Letztes Jahr wurde die Unterbühne erneuert, dieses Jahr folgt die Oberbühnenmaschinerie. „Wir rüsten auf eine höhere Stufe um, bekommen eine neue Steuerung, die szenische Einsätze während der Aufführung ermöglicht“, erzählt Asbeck weiter. Überarbeitet und geprüft wird auch die Technik – Scheinwerfer, Anlagen. Neue Hängepunkte für tonnenschwere Kulissen und Beleuchtung im Bühnenbereich werden eingebaut, nachdem eine Statiküberprüfung grünes Licht gegeben hat. Asbeck: „Der Stand im Haus ist der der grundlegenden Restaurierung Anfang der 90er Jahre. Inzwischen haben sich die Anforderungen kolossal geändert.“ Die Künstler kommen mit immer mehr und immer aufwendigerer Technik. Von der mehrere Tonnen schweren LED-Wand bis zum ausgefeilten Tonequipment. In der Wuppertaler Stadthalle werden ihre modernen Showanforderungen in einem einmaligen Ambiente erfüllt.

Knapp sechs Wochen haben die „Heinzelmännchen“ für ihre Arbeiten zur Verfügung, das erfordert intensive Absprachen und einen ausgefeilten Bauzeitenplan, der auch Puffer kennt. Um Personalausfall oder Verzögerungen aufzufangen, die zum Beispiel entstehen, wenn bei einer Backupprüfung festgestellt wird, dass eine Ersatzplatine für die Setzeranlage der Orgel fehlt. „Zum Glück haben wir das jetzt festgestellt“, immerhin stehe der Orgelwettbewerb des Wuppertaler Musiksommers vor der Tür, sagt Asbeck erleichtert.

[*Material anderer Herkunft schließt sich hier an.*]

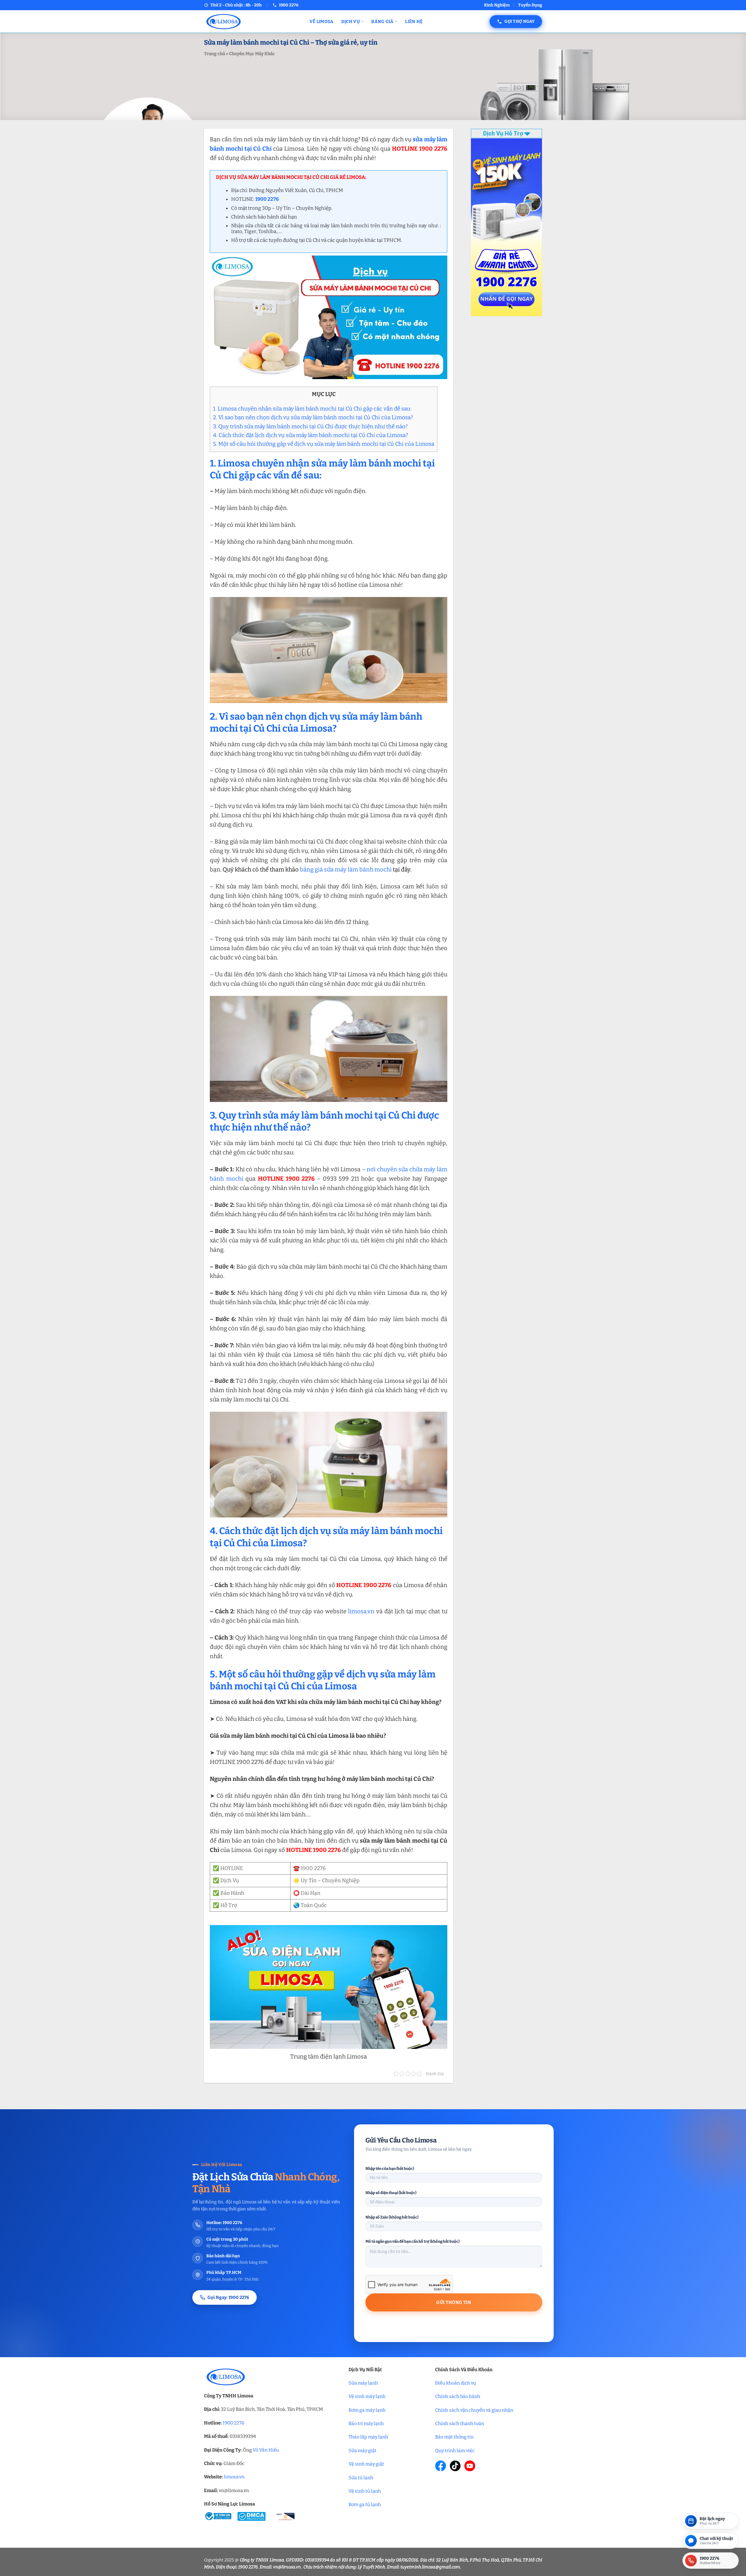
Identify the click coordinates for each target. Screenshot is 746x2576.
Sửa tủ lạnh (361, 2477)
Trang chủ (214, 53)
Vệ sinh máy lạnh (367, 2396)
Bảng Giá (382, 21)
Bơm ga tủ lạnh (365, 2504)
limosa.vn (361, 1611)
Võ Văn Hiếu (266, 2450)
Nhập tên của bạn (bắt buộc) (389, 2168)
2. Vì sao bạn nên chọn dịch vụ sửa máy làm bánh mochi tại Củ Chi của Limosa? (313, 417)
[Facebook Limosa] (440, 2465)
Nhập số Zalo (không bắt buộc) (391, 2217)
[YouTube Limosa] (469, 2465)
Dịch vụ (350, 21)
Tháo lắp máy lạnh (368, 2437)
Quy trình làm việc (455, 2450)
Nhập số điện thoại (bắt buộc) (390, 2193)
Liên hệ (414, 21)
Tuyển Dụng (530, 5)
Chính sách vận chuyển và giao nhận (474, 2410)
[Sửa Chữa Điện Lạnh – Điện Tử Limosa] (252, 21)
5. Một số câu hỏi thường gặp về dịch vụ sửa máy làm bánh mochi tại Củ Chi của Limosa (323, 444)
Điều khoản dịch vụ (455, 2383)
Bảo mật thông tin (454, 2437)
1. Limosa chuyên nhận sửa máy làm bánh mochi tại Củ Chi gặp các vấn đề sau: (312, 408)
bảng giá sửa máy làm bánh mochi (346, 869)
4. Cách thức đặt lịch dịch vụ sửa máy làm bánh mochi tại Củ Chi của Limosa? (310, 435)
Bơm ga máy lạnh (367, 2410)
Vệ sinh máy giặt (366, 2464)
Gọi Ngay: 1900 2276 (228, 2297)
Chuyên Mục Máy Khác (252, 53)
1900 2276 (233, 2423)
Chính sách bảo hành (457, 2396)
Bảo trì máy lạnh (366, 2423)
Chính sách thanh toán (459, 2423)
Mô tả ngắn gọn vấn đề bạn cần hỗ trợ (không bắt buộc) (412, 2241)
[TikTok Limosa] (455, 2465)
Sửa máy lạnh (363, 2383)
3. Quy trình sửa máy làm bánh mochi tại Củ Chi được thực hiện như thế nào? (311, 426)
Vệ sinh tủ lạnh (365, 2491)
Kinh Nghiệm (497, 5)
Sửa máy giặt (362, 2450)
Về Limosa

Mit dem Wettbewerb wird am 20. August die neue Spielzeit eröffnet. Anfragen in der Zwischenzeit muss Asbeck leider absagen, „das geht halt nicht, die Handwerker brauchen jetzt die Ruhe für die Arbeiten, sonst können wir unser Veranstaltungsprogramm in der Saison nicht aufrechterhalten“. Oder im Einzelfall doch möglich machen. Von Filmaufnahmen für „Cobra 11“ bis hin zu einzelnen Orgelführungen oder Hochzeiten.

Derweil müssen die Fassadenarbeiten samt neuem Außenbeleuchtungskonzept bis 2021 warten. Die bröselnden Putten sind eingenetzt, regelmäßige Kontrolle mittels Drohnen tragen Sorge, dass weitere Gefahrenquellen frühzeitig entdeckt werden. „Zu Beginn der neuen Saison strahlt das komplette Haus im Hochglanz“, verspricht Asbeck. Zumindest im Innern.